Will you restate verbatim the lines running from the line with "This screenshot has width=1372, height=880." to the end of the data, leaving out everything else?
─── RECORD EXTRACTS
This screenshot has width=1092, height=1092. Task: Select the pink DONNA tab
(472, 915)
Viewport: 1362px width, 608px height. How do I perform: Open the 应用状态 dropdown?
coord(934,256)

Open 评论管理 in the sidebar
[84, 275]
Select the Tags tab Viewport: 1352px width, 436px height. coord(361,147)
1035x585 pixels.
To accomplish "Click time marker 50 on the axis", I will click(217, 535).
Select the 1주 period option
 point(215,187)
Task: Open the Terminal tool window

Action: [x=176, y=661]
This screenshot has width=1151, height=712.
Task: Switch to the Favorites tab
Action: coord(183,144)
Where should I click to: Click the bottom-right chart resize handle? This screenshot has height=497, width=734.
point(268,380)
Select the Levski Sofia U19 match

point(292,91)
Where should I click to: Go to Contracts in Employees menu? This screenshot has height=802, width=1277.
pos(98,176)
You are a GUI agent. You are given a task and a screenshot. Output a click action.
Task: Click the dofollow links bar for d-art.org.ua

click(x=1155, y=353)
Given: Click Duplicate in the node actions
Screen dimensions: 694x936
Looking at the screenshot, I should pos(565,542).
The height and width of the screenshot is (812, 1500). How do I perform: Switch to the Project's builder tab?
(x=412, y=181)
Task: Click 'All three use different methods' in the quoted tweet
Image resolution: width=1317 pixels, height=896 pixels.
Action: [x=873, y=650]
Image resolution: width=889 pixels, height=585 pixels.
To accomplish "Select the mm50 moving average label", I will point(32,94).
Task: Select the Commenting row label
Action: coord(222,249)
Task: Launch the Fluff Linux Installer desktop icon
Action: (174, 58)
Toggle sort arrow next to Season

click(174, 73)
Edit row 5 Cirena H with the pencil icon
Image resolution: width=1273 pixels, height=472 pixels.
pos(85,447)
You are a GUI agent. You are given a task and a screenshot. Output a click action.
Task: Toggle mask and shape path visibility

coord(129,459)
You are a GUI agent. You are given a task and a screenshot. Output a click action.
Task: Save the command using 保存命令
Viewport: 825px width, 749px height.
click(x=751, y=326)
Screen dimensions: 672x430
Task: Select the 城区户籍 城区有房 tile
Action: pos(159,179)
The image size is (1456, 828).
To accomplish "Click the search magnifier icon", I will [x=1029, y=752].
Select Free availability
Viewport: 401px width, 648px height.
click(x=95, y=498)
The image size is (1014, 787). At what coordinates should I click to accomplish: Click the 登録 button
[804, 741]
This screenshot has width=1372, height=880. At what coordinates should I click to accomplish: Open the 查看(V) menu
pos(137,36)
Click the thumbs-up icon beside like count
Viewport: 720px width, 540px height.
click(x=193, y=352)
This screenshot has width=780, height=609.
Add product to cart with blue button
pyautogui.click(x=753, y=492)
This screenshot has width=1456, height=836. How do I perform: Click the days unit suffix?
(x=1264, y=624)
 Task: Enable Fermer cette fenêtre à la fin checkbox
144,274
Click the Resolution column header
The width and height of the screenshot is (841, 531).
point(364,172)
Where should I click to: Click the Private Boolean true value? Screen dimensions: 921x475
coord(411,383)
──────
* [EXPECTED ANSWER]:
This screenshot has width=1372, height=880. At what coordinates should I click to accomplish: Open the 查看(V) menu
pos(137,36)
Click the thumbs-up icon beside like count
Viewport: 720px width, 540px height.
click(x=193, y=352)
This screenshot has width=780, height=609.
Add product to cart with blue button
pyautogui.click(x=753, y=492)
This screenshot has width=1456, height=836. How do I perform: Click the days unit suffix?
(x=1264, y=624)
 Task: Enable Fermer cette fenêtre à la fin checkbox
144,274
Click the Resolution column header
The width and height of the screenshot is (841, 531).
point(364,172)
Where should I click to: Click the Private Boolean true value? Screen dimensions: 921x475
coord(411,383)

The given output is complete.